Southern Air Charter is an airline and air charter company, operating in the Bahamas. They mainly fly air charters, but the airline does offer some scheduled inter-island services between destinations in the Bahamas.

== Fleet ==
- As of April 2025 Southern Air Charter fleet consists of the following aircraft.

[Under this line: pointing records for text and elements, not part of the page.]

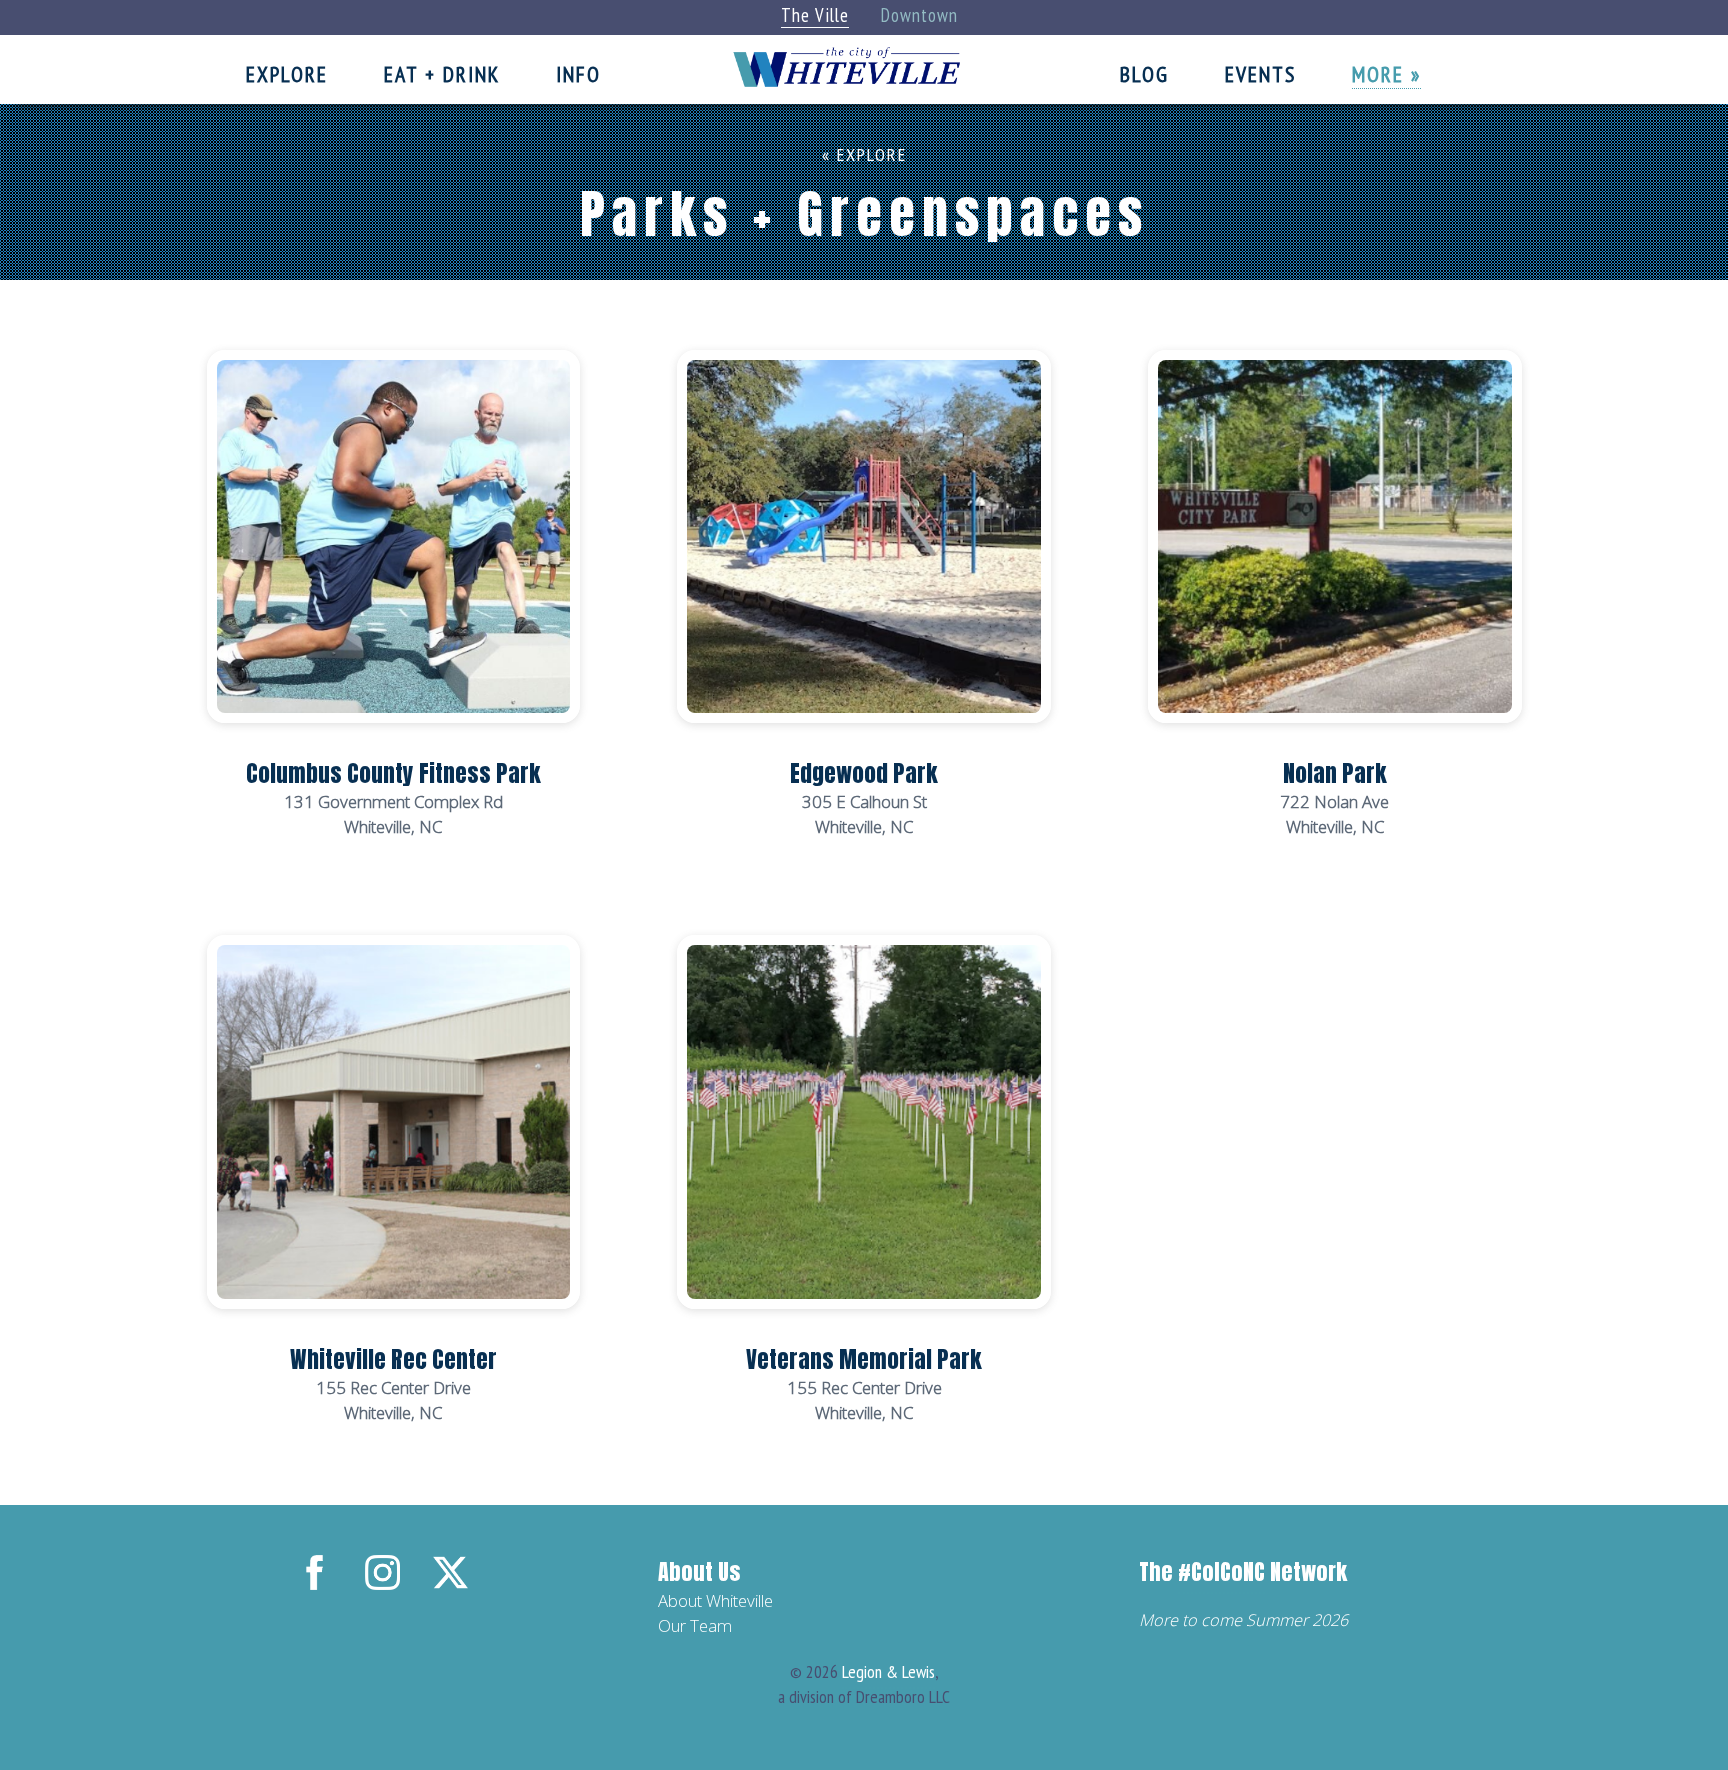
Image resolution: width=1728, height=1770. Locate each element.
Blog (1144, 74)
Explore (287, 74)
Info (578, 74)
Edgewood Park (864, 773)
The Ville (815, 15)
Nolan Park (1335, 773)
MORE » (1386, 74)
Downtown (919, 15)
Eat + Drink (442, 74)
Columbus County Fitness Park (393, 773)
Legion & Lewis (888, 1671)
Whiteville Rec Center (393, 1359)
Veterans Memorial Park (864, 1359)
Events (1260, 74)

Southern Air Charter Fleet
| Aircraft | In service | Orders | Passengers | Notes |
|---|---|---|---|---|
| Jetstream 32 | 2 (as of August 2025) | 3 | 19 | Replacing Beech 1900D & 1900C |
| Super King Air 200 | 1 |  | 9 |  |
| Total | 3 |  |  |  |

Historic Fleet

Southern Air Charter Historical Fleet
| Aircraft | Total | Introduced | Retired |
|---|---|---|---|
| Beechcraft 1900D | 2 | 1998 | 2024 |
| Beechcraft 1900C | 2 | 1998 | 2024 |

== Services ==
In addition to charter services, Southern Air Charter flies scheduled flights between Nassau, Bahamas and the following destinations:
  - Stella Maris Long Island, Bahamas
  - Deadman's Cay, Long Island; Bahamas
  - North Eleuthera, Eleuthera, Bahamas.
  - Governor's Harbor, Eleuthera, Bahamas.
  - Arthur's Town, Cat Island; Bahamas

Charter services to the following international destinations are also flown:
  - Cuba (Ciego de Avila, Havana, Varadero)
  - Haiti (Cap-Haïtien, Port-au-Prince)
  - Dominican Republic (La Romana, Puerto Plata)
  - Turks & Caicos (Grand Turk, Providenciales, North Caicos & South Caicos)

== Livery ==

White fuselage overall and the company logo on the tail.

In 2013 Southern Air rolled out a new White livery with a gold dove on its tail, on the 2 Beech 1900C aircraft.

== Accidents ==

On October 22, 2004, a Southern Air Charter Beechcraft 1900C ran out of fuel and crash-landed in the water off South Beach, New Providence on its way to Nassau. No one was hurt.

On September 30, 2016, a Southern Air Charter Beechcraft 1900C N376SA crashed at Deadman's Cay Airport. The aircraft attempted a landing with gear up.